If this is in any way indicative of the humanities and social sciences in American higher education, it's no wonder so many recent college graduates in this country are jobless. Before condemning Duke as an institution, however, it's worth noting that there are many excellent faculty teaching rigorous material in the physical sciences, engineering, economics, public policy, and others.

My son graduated from Duke in 2006 and majored in chemistry and economics. I got my monies worth. But I lament that my Alma mater employs, even promotes, such lunatic fringe.

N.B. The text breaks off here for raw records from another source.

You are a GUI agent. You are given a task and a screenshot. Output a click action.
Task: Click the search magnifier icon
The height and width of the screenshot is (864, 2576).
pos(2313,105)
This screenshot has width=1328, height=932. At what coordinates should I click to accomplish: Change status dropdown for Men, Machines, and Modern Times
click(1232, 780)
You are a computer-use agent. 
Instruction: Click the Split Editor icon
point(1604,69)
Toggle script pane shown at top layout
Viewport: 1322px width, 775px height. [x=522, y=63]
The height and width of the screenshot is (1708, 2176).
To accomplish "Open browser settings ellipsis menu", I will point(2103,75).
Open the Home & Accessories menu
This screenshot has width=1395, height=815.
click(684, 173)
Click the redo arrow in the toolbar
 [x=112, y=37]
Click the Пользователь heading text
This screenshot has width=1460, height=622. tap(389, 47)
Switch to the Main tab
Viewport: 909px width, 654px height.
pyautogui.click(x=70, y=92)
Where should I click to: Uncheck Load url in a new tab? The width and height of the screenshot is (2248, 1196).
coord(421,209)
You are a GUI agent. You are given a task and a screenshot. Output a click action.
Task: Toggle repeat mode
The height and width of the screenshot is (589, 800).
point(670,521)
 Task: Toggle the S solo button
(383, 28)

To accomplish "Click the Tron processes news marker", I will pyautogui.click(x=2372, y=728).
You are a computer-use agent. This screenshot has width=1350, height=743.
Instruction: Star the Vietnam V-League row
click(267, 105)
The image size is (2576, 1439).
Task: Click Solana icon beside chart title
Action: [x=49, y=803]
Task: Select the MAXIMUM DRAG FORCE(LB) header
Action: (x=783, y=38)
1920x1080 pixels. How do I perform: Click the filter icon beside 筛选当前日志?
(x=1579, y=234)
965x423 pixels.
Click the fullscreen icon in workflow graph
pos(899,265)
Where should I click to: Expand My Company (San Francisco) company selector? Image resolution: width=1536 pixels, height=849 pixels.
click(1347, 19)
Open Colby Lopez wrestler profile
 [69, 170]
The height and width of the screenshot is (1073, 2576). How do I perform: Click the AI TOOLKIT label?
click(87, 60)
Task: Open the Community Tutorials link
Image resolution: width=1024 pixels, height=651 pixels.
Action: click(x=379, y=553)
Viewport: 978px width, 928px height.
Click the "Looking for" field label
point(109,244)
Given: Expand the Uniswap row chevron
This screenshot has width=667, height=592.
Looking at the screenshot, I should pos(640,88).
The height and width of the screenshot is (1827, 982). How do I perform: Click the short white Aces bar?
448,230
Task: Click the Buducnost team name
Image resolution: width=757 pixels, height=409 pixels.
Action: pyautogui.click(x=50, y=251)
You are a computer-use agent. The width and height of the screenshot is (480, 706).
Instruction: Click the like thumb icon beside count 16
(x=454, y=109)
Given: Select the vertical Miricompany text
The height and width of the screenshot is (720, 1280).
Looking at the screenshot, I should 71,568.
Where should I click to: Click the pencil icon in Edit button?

Our nation is experiencing unprecedented global competition. Society cannot afford to waste precious resources on self indulgent tripe masquerading as education.

12/12/11 1:50 PM
Lois Turner said...
The "People of Walmart" comment is spot on, and I suspect these two would take it as a compliment. No one expects middle aged college professors to look like, say, Helen Mirren, but this level of slovenliness and unprofessionalism as to personal appearance gives an awful impression of the university.

I note that the renowned Duke Diet & Fitness Center is "offering extra savings on new client seasonal rates" until December 19. Maybe someone should alert our dynamic duo of pie-loving profs.

12/12/11 4:12 PM
Anonymous said...
I am ashamed of Duke. Period.

12/12/11 5:59 PM


Anonymous said...

Gosh. All those years spent in painstaking effort to understand Plato, Aristotle, Sophocles, Aquinas, Locke, Kant, Shakespeare, et al. – and then the countless hours of racking my brain to compose clear and engaging lectures on those ideas. (All because, silly me, I thought that's what professors did.)

I wish I had realized sooner that I could've waited until the last minute for a random thought to strike me -- about, say, the "social order" of cupcakes. (After all, there is lots I don't know about cupcakes.) And then write on the board: "I heart cupcakes."

Oh, wait. I'm not allowed such professional negligence because I'm not among the race/gender anointed ones.

Anonymous said...

Oops. The 12:01 should have been signed "Duke Prof."